The first report of this Committee was to be announced five months later, at a meeting of the Society due to be held on Guy Fawkes Day, Thursday, 5 November 1857. There was much anticipation. Philology is by reputation a somewhat arid calling; but on that Thursday night there was a buzz of excitement from the members who filed in through the cold and foggy gloom into the London Library—a body which had long hosted the Society, in an unheated upstairs room in the premises still occupied, at the north-west corner of St James's Square.
So it was to general surprise and initial dismay that members were informed that the Report would not in fact be read that night. In its place one member of the Commi
ttee, the eminent divine Dean Trench, soon to be Archbishop of Dublin but at the time Dean of Westminster, 12 would present the first part of a paper. It was to be called `On Some Deficiencies in our English Dictionaries'.
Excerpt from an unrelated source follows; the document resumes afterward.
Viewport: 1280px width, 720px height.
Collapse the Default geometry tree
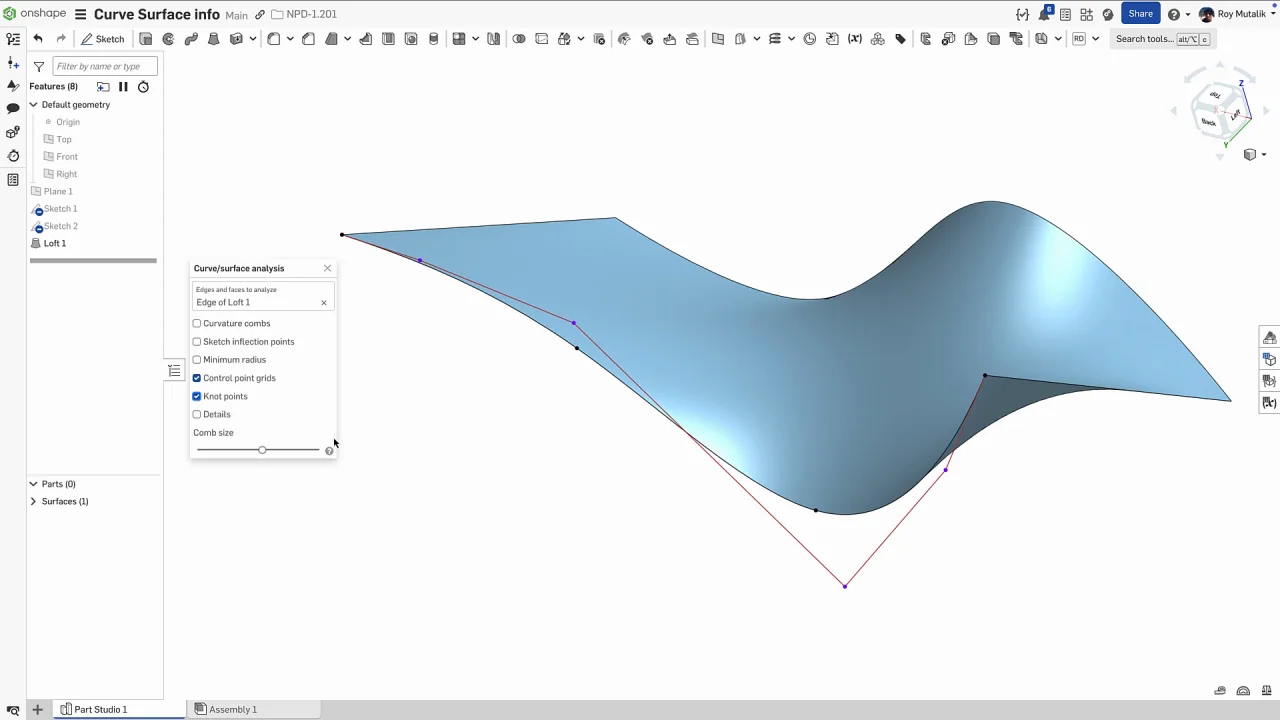33,105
This was the paper that finally brought substance to what had hitherto been a half-formed presentiment. This was the document which at long last defined the problem that had long nagged at the serge-clad shoulders of a score of wordsmen. This was the presentation that was to set in train the events that would lead, inexorably, to the making of the dictionary that all since Stanley Baldwin have considered to have—or which has long striven to have—essentially no deficiencies at all.
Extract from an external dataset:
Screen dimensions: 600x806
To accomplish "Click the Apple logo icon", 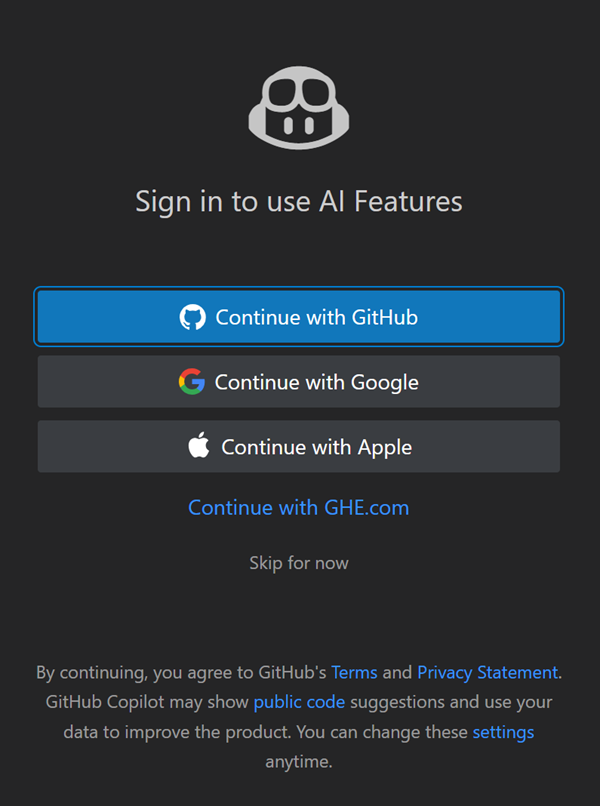I will pos(198,446).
The audience, all men, most of them middle-aged, most of them resplendent in frock coats or in the astrakhan-collared capes and greatcoats and silk scarves and top hats that had comforted them against the cold yellow November fog, listened attentively to the grave Doctor as he enumerated the problems. There were, in essence, seven.
Obsolete words, for a start, were not fully registered in any dictionary thus far published. Secondly, families or groups of words were only capriciously included in these same dictionaries—some members of families made it in, some did not. Then again, such histories of words as were included in dictionaries rarely looked back far enough—the cited earliest appearances of many words was all too frequently given as far more recent than their actual inauguration, because the research had been performed too sloppily. Fourthly, important meanings and senses of words had all too often been passed over—once again, the research had too often been too perfunctory. Little heed had been paid to distinguishing between apparently synonymous words. Sixth, there seemed to be a superabundance of redundancy in all previous dictionaries—too many of them were bloated with unnecessary material, at the expense of what was really wanting. And finally, much of the literature which ought to have been read and scanned for illustrative quotations had not been read at all: any serious and totally authoritative dictionary had perforce to be the result of the reading and scanning and scouring of all literature—all journals, magazines, papers, illuminated monastic treatises, and volumes of written and printed publicly accessible works great, small, and impossibly trivial.